Lebih lanjut, Fickar menguraikan bahwa dalam prosedur hukum, polisi wajib menunjukkan surat tugas serta surat perintah penggeledahan kepada yang bersangkutan.

“Polisi harus menunjukkan surat perintah penggeledahan, baik perintah atasan atau perintah atau izin pengadilan,” ucap Abdul Fickar.

Kronologi Versi Polisi

Kapolsek Grogol Petamburan AKP Reza Aditya membenarkan bahwa pria berpakaian sipil yang melakukan pencegatan di Daan Mogot adalah anggotanya.
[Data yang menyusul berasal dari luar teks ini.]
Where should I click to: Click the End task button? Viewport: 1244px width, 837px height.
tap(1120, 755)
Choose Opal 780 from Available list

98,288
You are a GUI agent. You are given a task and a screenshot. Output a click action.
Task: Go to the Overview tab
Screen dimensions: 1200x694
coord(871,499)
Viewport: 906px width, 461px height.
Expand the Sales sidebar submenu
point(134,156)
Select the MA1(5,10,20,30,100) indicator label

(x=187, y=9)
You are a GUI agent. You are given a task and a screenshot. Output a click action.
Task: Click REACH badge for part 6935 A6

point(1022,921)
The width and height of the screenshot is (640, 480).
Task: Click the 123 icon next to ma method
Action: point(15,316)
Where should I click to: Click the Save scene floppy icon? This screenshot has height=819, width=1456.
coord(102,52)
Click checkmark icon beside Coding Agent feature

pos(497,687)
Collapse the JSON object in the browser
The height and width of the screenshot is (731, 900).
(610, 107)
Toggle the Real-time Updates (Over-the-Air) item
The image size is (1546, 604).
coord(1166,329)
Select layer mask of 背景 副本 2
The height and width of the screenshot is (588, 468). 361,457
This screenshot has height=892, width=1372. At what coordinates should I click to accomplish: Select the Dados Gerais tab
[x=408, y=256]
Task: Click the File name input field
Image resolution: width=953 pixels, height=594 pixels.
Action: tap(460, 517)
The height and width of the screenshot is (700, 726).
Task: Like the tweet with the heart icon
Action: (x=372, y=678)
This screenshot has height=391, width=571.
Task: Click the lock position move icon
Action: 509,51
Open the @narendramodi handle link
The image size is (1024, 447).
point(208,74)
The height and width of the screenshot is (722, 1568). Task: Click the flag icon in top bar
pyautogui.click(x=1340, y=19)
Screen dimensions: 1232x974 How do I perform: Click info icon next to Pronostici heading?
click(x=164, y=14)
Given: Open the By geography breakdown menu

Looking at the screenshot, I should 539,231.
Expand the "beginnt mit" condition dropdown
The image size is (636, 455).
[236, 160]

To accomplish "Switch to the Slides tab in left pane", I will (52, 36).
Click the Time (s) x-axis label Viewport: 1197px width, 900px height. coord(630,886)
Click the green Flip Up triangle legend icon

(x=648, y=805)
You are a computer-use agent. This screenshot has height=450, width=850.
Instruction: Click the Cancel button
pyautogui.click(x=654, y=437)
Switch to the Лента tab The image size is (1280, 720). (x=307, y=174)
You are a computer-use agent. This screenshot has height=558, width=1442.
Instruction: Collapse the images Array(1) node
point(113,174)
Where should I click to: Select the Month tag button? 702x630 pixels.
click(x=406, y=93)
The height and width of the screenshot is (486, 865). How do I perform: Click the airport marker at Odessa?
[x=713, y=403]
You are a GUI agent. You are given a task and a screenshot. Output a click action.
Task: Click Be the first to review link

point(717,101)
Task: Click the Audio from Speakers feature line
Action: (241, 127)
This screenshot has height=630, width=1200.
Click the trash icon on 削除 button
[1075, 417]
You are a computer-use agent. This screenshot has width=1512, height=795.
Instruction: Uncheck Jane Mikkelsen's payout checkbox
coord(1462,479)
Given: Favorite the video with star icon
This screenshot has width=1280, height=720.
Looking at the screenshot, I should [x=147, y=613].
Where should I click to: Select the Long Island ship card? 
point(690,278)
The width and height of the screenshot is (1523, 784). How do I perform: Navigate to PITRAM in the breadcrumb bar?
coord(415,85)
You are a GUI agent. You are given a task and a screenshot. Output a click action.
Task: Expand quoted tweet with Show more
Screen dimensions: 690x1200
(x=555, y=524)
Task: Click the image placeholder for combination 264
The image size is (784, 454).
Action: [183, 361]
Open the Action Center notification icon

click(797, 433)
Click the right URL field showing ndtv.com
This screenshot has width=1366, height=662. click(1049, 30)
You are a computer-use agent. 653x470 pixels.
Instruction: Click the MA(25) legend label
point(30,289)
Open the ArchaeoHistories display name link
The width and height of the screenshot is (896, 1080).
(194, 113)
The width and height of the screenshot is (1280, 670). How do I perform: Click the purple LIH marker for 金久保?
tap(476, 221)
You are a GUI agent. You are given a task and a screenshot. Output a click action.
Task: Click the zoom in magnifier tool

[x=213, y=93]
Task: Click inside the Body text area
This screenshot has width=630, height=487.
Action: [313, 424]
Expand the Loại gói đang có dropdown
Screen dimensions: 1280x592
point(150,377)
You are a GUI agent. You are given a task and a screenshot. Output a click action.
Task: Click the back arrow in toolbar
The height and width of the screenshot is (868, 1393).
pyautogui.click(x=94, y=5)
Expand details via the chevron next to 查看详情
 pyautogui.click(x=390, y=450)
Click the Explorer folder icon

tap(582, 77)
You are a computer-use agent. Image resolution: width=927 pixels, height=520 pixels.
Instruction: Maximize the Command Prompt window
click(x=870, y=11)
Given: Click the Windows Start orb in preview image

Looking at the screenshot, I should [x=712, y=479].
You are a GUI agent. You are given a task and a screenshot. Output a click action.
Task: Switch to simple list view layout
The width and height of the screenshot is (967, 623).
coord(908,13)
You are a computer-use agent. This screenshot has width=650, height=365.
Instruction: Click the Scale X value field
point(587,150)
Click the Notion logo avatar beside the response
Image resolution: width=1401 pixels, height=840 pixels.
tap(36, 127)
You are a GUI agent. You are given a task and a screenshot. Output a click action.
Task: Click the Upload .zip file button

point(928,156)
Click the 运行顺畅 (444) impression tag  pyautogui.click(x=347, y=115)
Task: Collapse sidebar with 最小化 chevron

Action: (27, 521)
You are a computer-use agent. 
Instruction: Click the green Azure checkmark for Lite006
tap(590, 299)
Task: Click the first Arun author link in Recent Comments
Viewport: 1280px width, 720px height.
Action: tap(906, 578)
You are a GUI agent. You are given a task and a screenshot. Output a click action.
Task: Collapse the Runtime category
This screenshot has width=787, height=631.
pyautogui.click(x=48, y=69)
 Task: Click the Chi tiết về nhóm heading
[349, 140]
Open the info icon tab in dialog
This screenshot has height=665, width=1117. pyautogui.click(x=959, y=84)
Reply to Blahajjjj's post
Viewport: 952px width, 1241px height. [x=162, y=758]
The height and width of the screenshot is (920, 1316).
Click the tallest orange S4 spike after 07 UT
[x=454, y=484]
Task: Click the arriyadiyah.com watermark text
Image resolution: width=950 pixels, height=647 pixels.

Menurut Reza, tindakan tersebut diambil berdasarkan laporan masyarakat mengenai dugaan transaksi narkoba.

“Memang itu dari personel kami, menerima laporan dari masyarakat bahwa dicurigai ada transaksi narkoba,” kata Reza.

Advertisement

Peristiwa tersebut bermula ketika pengemudi mobil mengaku merasa diikuti sejak kawasan Cengkareng. Ia kemudian dicegat di bawah flyover Pesing oleh enam pria yang menggunakan tiga sepeda motor. Para petugas meminta pengemudi membuka pintu mobil.

Situasi sempat memanas ketika salah satu anggota polisi mencoba masuk ke dalam mobil dan meminta kendaraan menepi. Namun, penggeledahan urung dilakukan.

Reza menjelaskan, keputusan untuk tidak melanjutkan penggeledahan diambil karena pengemudi dinilai tidak kooperatif dan di dalam mobil juga terdapat anak di bawah umur.

“Akhirnya ya karena tidak kooperatif itu dan di mobil itu kan juga ada anak di bawah umur, jadi makanya kami lepas gitu,” ujarnya.

Menurut Reza, pertimbangan keamanan juga menjadi dasar tindakan anggotanya di lapangan, mengingat dugaan kasus yang ditangani berkaitan dengan narkotika.

“Karena kan tahu sendiri kalau mungkin bahayanya dari dalam mobil itu kan, ya kami antisipasi lah untuk hal-hal tersebut,” tuturnya.

Kasus yang terjadi di Daan Mogot ini menjadi pengingat pentingnya keseimbangan antara responsivitas aparat terhadap potensi kejahatan dengan kepatuhan pada koridor hukum. Laporan warga, meskipun krusial, harus didukung oleh bukti yang cukup sebelum tindakan paksa dilakukan, demi mencegah potensi kesewenang-wenangan.